## SUPPLIED RECORDS
|---|

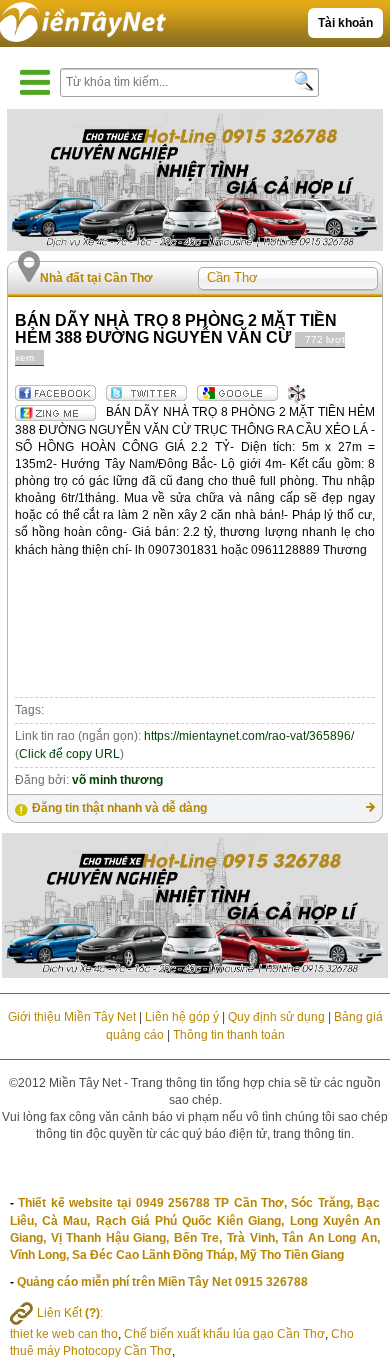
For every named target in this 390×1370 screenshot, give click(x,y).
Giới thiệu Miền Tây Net (72, 1017)
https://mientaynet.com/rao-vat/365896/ (249, 736)
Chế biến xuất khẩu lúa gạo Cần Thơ (224, 1334)
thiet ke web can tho (64, 1334)
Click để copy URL (69, 754)
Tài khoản (345, 23)
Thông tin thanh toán (229, 1035)
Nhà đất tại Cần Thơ (96, 278)
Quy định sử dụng (276, 1017)
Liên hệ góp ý (182, 1017)
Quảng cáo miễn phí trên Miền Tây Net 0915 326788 (162, 1282)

|---|

## DIRECTIONS FOR THIS TASK
Reproduce each line of the records above, exactly and without pictures.

## ANSWER TO THIS TASK
For every named target in this 390×1370 screenshot, give click(x,y).
Giới thiệu Miền Tây Net (72, 1017)
https://mientaynet.com/rao-vat/365896/ (249, 736)
Chế biến xuất khẩu lúa gạo Cần Thơ (224, 1334)
thiet ke web can tho (64, 1334)
Click để copy URL (69, 754)
Tài khoản (345, 23)
Thông tin thanh toán (229, 1035)
Nhà đất tại Cần Thơ (96, 278)
Quy định sử dụng (276, 1017)
Liên hệ góp ý (182, 1017)
Quảng cáo miễn phí trên Miền Tây Net 0915 326788 (162, 1282)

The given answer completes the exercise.